Jervis Joslin (September 29, 1835 – January 4, 1899) was an American politician who served as the 5th Mayor of Cheyenne, Wyoming.

Early life

Jervis Joslin was born on September 29, 1835, to Joseph Joslin and Caroline C. Ruggles in Poultney, Vermont. After graduating from school he started working in jewelry businesses in Poultney. In 1866, he moved to Denver in the Colorado Territory and started a business partnership with Boyd Park named Joslin & Park that would last until his death in 1899.

Joslin and Park established jewelry businesses in Denver in May 1866, Cheyenne on December 17, 1867, Salt Lake City in 1871, and Leadville in 1879. In 1867, he married Marian F. Hastings and would later have a son and daughter with her. In 1868, their store in Cheyenne burned down causing $3,000 to $4,000 in losses, but it was rebuilt.

**Instruction A**
According to the Jervis Joslin passage, in what town and state was Joslin born?
**Instruction B**
Please retype the Jervis Joslin passage, starting at "Jervis Joslin was" and ending at "it was rebuilt.".
**Instruction C**
Write what comes next in the Jervis Joslin passage, picking up after its last sentence.

**Dataset rows**
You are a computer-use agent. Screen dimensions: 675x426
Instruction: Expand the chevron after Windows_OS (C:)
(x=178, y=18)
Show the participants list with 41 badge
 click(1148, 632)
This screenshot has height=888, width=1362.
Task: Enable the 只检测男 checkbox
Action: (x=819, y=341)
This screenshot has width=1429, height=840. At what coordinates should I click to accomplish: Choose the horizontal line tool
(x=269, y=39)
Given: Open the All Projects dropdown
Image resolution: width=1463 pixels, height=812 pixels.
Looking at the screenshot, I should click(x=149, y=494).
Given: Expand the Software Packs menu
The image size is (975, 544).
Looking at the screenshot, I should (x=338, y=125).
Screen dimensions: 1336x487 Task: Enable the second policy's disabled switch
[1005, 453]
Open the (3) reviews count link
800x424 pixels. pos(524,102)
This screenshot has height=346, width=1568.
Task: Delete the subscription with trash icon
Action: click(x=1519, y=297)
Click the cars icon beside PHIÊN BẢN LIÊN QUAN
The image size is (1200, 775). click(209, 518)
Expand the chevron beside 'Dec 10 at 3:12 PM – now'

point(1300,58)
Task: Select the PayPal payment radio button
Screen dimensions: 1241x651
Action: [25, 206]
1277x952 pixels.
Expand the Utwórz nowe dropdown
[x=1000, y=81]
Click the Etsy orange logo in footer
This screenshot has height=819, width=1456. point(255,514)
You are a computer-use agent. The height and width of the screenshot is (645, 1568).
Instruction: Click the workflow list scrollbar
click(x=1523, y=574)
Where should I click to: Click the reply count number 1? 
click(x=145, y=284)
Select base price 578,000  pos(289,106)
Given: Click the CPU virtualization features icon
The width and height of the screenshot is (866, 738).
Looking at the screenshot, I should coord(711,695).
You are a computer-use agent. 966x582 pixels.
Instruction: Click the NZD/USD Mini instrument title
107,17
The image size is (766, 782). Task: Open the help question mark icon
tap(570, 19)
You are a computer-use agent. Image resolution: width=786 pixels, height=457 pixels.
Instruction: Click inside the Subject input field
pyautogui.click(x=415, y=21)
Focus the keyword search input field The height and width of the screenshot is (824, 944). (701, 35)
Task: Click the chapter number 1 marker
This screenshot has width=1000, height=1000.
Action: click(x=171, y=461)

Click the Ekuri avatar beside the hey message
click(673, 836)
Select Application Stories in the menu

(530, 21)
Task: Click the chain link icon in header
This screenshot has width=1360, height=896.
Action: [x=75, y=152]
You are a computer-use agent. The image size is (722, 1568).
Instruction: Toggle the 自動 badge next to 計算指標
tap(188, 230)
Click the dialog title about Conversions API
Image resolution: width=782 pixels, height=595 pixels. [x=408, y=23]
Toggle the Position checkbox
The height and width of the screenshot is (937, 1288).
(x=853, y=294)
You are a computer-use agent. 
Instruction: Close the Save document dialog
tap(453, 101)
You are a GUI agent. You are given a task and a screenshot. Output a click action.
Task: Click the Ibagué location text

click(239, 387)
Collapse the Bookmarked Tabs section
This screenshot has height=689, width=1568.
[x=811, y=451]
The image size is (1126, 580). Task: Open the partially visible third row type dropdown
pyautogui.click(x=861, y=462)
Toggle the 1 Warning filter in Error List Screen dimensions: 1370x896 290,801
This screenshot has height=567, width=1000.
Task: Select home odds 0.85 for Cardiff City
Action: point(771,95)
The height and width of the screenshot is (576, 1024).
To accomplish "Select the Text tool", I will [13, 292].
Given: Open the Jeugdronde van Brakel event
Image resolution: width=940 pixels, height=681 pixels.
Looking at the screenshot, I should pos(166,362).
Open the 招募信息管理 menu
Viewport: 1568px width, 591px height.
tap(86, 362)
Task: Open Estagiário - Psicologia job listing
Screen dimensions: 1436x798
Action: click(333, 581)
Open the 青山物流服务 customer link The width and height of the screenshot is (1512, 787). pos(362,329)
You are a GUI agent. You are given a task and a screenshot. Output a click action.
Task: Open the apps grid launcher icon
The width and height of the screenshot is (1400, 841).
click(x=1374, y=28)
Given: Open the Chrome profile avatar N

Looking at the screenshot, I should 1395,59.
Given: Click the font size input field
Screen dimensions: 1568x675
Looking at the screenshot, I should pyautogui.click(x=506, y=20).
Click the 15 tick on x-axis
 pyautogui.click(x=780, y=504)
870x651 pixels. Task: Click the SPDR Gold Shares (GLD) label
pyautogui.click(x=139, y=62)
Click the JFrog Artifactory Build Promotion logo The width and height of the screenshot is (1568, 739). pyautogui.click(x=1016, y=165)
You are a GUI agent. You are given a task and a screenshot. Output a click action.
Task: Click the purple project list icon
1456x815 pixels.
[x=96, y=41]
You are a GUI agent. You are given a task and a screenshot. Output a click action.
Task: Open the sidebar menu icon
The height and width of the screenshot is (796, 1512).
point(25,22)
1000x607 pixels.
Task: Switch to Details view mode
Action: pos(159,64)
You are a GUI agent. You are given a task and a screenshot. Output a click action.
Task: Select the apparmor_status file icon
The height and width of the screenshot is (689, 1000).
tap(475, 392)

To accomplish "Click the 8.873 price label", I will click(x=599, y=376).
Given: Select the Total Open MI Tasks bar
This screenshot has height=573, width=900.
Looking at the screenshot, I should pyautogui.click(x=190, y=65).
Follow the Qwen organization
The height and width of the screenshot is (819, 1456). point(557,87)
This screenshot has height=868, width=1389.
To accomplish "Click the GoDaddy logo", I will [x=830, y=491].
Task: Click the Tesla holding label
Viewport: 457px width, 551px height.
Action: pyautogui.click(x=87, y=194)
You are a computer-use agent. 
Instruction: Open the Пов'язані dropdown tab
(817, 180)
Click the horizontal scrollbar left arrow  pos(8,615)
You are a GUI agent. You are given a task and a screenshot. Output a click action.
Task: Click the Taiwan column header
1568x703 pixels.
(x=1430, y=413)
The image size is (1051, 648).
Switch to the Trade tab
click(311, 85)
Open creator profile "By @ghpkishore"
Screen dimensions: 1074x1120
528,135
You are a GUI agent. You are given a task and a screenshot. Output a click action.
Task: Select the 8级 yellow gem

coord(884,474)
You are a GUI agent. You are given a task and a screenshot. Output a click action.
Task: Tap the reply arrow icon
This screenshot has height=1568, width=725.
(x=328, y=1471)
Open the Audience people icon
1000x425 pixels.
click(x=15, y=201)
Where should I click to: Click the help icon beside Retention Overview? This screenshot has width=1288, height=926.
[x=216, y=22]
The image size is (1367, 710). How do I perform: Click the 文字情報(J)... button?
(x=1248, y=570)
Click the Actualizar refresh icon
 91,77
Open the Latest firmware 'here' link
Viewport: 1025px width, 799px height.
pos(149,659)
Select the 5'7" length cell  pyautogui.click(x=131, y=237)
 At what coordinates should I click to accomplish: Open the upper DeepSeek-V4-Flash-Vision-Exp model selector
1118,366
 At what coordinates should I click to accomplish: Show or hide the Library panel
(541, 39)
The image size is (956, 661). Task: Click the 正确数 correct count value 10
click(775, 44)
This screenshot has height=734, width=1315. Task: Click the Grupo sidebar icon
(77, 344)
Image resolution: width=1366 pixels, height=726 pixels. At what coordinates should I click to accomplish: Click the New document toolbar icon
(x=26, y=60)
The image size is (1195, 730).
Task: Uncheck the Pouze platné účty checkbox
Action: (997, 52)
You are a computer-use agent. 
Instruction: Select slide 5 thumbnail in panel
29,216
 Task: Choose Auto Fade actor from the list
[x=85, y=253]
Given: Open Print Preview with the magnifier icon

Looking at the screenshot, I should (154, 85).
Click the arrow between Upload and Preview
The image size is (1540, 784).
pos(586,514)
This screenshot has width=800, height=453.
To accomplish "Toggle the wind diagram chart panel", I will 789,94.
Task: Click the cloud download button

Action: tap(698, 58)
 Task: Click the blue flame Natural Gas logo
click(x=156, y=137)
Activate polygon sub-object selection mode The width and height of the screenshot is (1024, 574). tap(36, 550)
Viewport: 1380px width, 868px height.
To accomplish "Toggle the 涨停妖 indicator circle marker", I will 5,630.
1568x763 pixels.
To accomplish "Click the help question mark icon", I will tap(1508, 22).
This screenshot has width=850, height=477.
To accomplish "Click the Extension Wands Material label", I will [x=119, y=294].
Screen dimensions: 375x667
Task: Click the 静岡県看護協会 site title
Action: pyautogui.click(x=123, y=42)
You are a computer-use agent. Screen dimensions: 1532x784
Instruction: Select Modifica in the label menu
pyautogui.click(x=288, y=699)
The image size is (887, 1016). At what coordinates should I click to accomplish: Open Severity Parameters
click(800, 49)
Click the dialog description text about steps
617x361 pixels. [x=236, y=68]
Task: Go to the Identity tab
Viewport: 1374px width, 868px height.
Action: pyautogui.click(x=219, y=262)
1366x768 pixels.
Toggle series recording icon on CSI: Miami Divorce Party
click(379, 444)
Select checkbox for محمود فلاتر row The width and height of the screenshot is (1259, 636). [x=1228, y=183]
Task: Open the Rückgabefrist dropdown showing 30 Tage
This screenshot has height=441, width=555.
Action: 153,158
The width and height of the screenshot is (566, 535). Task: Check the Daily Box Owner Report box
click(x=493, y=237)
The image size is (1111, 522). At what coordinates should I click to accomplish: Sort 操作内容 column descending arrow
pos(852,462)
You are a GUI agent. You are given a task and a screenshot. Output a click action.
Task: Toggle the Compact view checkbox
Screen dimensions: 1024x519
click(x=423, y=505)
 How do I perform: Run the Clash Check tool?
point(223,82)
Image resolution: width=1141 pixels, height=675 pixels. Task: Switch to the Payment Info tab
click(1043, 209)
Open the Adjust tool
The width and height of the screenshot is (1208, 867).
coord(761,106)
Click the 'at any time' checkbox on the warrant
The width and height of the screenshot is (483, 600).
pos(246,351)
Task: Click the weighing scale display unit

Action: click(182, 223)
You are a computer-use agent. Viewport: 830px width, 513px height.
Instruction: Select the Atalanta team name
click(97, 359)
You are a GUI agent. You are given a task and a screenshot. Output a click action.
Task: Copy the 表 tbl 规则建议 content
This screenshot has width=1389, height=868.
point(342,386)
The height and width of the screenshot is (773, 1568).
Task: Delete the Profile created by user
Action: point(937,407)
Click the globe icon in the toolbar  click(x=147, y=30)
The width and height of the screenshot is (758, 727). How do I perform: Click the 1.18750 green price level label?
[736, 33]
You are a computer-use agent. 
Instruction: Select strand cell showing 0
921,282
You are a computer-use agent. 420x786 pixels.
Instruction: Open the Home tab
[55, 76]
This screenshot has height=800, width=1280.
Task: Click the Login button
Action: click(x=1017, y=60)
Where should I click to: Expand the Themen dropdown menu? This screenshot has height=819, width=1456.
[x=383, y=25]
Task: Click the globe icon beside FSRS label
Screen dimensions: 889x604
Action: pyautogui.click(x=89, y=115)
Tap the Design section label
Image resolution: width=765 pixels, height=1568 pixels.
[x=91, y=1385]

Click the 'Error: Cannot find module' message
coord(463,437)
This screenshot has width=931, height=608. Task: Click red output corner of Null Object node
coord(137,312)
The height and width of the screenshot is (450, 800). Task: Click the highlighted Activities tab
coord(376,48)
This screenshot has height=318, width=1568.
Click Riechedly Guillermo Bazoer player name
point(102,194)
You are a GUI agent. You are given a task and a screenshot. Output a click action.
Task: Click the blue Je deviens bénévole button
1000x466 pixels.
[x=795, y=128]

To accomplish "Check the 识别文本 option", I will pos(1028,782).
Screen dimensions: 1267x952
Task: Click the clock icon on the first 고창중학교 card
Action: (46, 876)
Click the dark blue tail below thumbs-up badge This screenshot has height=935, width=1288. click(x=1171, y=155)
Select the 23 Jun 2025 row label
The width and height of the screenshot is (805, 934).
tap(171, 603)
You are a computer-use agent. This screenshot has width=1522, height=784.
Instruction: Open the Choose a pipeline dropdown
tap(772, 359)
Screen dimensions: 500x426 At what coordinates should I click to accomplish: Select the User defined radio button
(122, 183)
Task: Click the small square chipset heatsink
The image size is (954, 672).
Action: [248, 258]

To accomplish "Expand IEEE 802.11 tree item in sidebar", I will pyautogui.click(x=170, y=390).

**Reply A**
Poultney, Vermont.

**Reply B**
Jervis Joslin was born on September 29, 1835, to Joseph Joslin and Caroline C. Ruggles in Poultney, Vermont. After graduating from school he started working in jewelry businesses in Poultney. In 1866, he moved to Denver in the Colorado Territory and started a business partnership with Boyd Park named Joslin & Park that would last until his death in 1899.

Joslin and Park established jewelry businesses in Denver in May 1866, Cheyenne on December 17, 1867, Salt Lake City in 1871, and Leadville in 1879. In 1867, he married Marian F. Hastings and would later have a son and daughter with her. In 1868, their store in Cheyenne burned down causing $3,000 to $4,000 in losses, but it was rebuilt.

**Reply C**
Politics

In 1869, he was nominated for a seat in the Wyoming Territorial legislature. In 1871, he was elected as mayor of Cheyenne, Wyoming Territory. In 1873, he was elected as a member of the Colorado Territorial Legislature.

Later life

In 1880, he closed the jewelry store in Cheyenne and consolidated Joslin & Park in Leadville. In 1887, the store in Leadville was closed and he moved to Denver.

Joslin died from pneumonia in Denver, Colorado, on January 4, 1899. In March 1900, Samuel Culver Park, the son of Boyd Park, purchased Joslin's interest in the business from his estate and the name of his business was changed from Joslin & Park to Boyd Park.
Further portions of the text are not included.